- Alabama, 1833, section 31 – “Any person or persons who attempt to teach any free person of color, or slave, to spell, read, or write, shall, upon conviction thereof by indictment, be fined in a sum not less than two hundred and fifty dollars, nor more than five hundred dollars.”
- Alabama, 1833, section 32 – “Any free person of color who shall write for any slave a pass or free paper, on conviction thereof, shall receive for every such offense, thirty-nine lashes on the bare back, and leave the state of Alabama within thirty days thereafter…”
- Alabama, 1833, section 33 – “Any slave who shall write for any other slave, any pass or free-paper, upon conviction, shall receive, on his or her back, one hundred lashes for the first offence, and seven hundred lashes for every offence thereafter…”

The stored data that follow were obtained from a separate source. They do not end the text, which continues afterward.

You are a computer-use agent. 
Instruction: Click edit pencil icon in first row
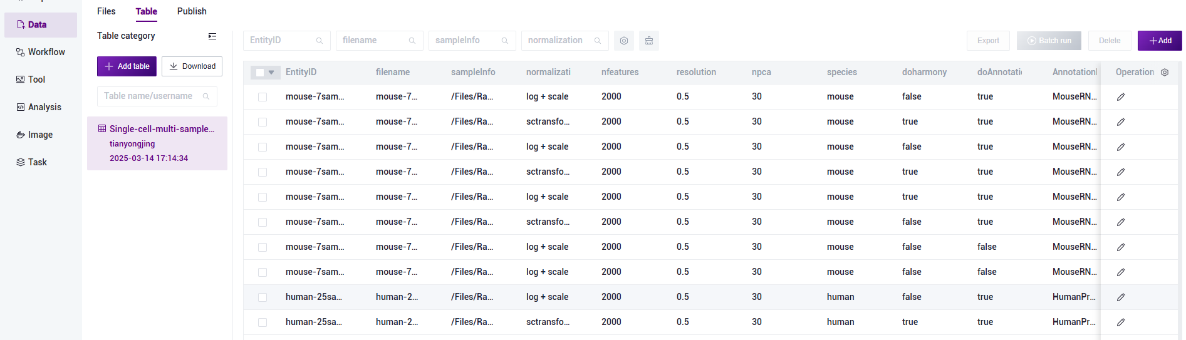pos(1121,97)

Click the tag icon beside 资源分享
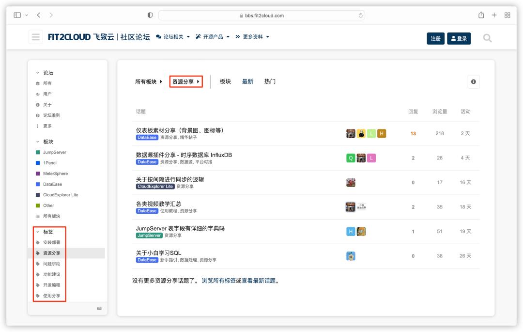(x=38, y=253)
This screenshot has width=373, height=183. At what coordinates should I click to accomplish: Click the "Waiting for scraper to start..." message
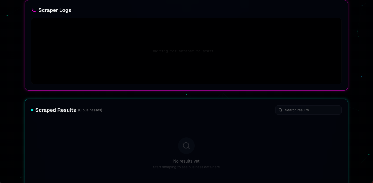point(186,51)
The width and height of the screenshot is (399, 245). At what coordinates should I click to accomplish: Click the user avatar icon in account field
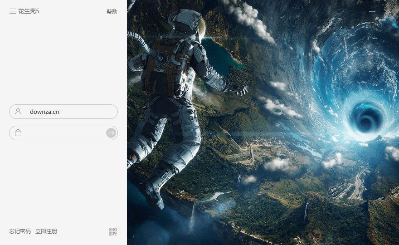tap(18, 112)
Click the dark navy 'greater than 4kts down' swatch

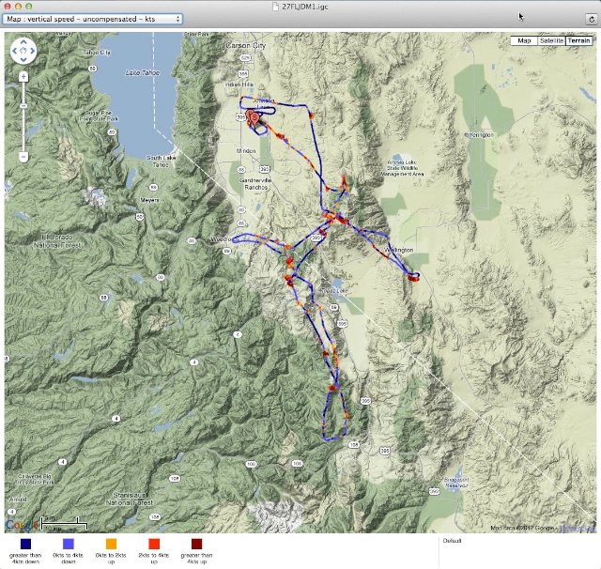[23, 543]

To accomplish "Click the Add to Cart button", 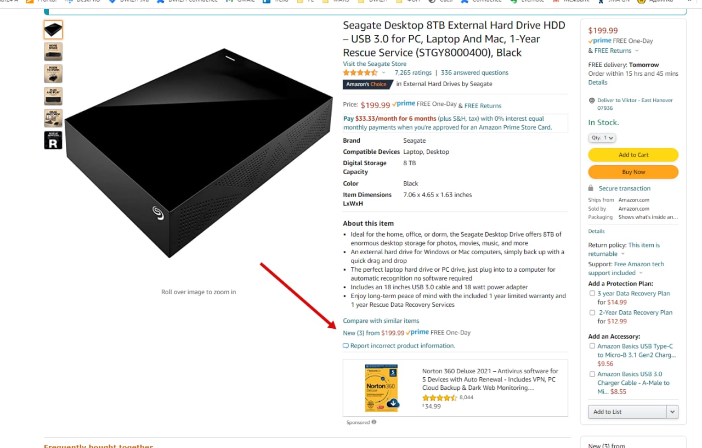I will (633, 155).
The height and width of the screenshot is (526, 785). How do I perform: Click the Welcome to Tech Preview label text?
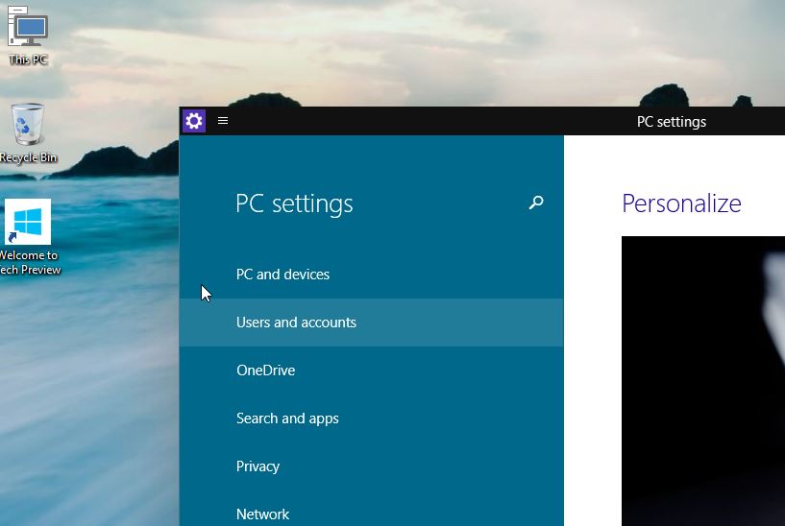[29, 262]
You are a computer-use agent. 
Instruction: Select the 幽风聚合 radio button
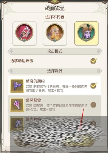[x=93, y=105]
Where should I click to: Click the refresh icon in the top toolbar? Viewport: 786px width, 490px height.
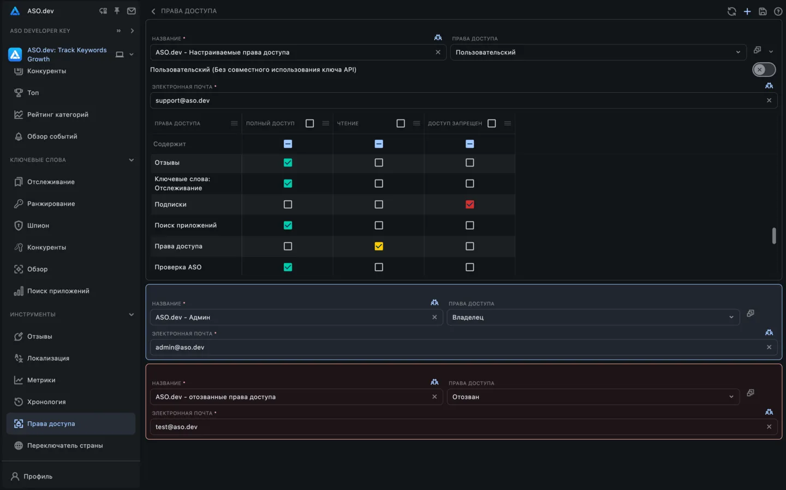click(731, 11)
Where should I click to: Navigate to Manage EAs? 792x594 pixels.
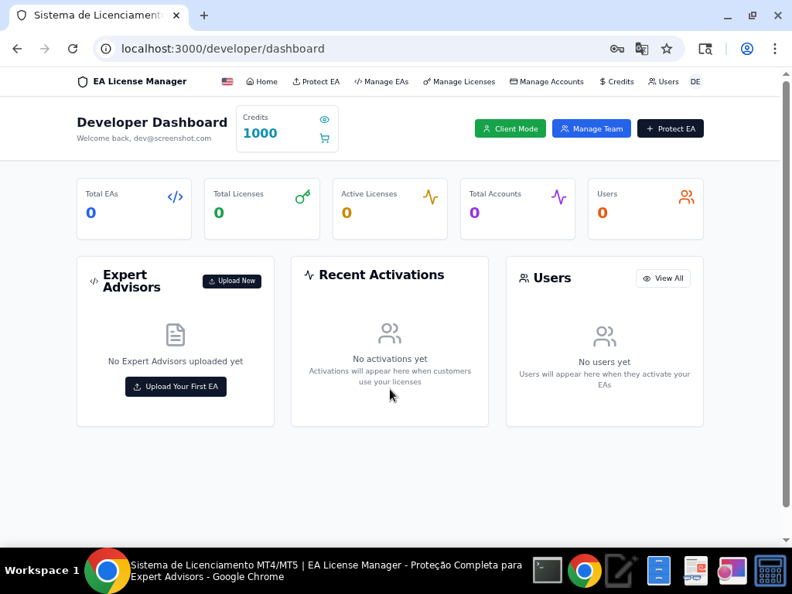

- South Carolina – A fine of one hundred dollars and six months in prison are imposed for teaching a slave to read and write, and death is the penalty for circulating incendiary literature
I was watching a Chris Rock special when I heard him make several statements that appeared to be exaggerations. So, I went to look them up. Guess what, they were all true! This struck me strongly because there has been a tendency in the Deep South (where I live) to say that all was not as bad as it was pictured back in the Old South. The answer is that, “Yes, it was.” The laws applied to slaves were horrific. Their enforcement would have killed off many a slave. It is clear and unequivocal that the laws were designed to torture-kill a slave who misbehaved more than once.
This is the part of our history that the modern textbook warriors are trying to hide. By stating that schools should teach patriotism, many in the Deep South are saying that we should not teach the history of what happened in the Old South. It is no surprise that many in the Old South do not wish the history to be taught. But, as George Santayana said, “Those who cannot remember the past are condemned to repeat it.” To allow history to be taught is to allow the thought to creep in that maybe matters—such as affirmative action—are but the appropriate manner to deal with previous lack of opportunities. So, there are many in the Old South who realize that they cannot allow history to be taught. So they go to school boards with the argument that they simply want balance.
Balance is the least of what they want. What they really want is to prevent the teaching of history so that none of their children may understand what truly happened back then.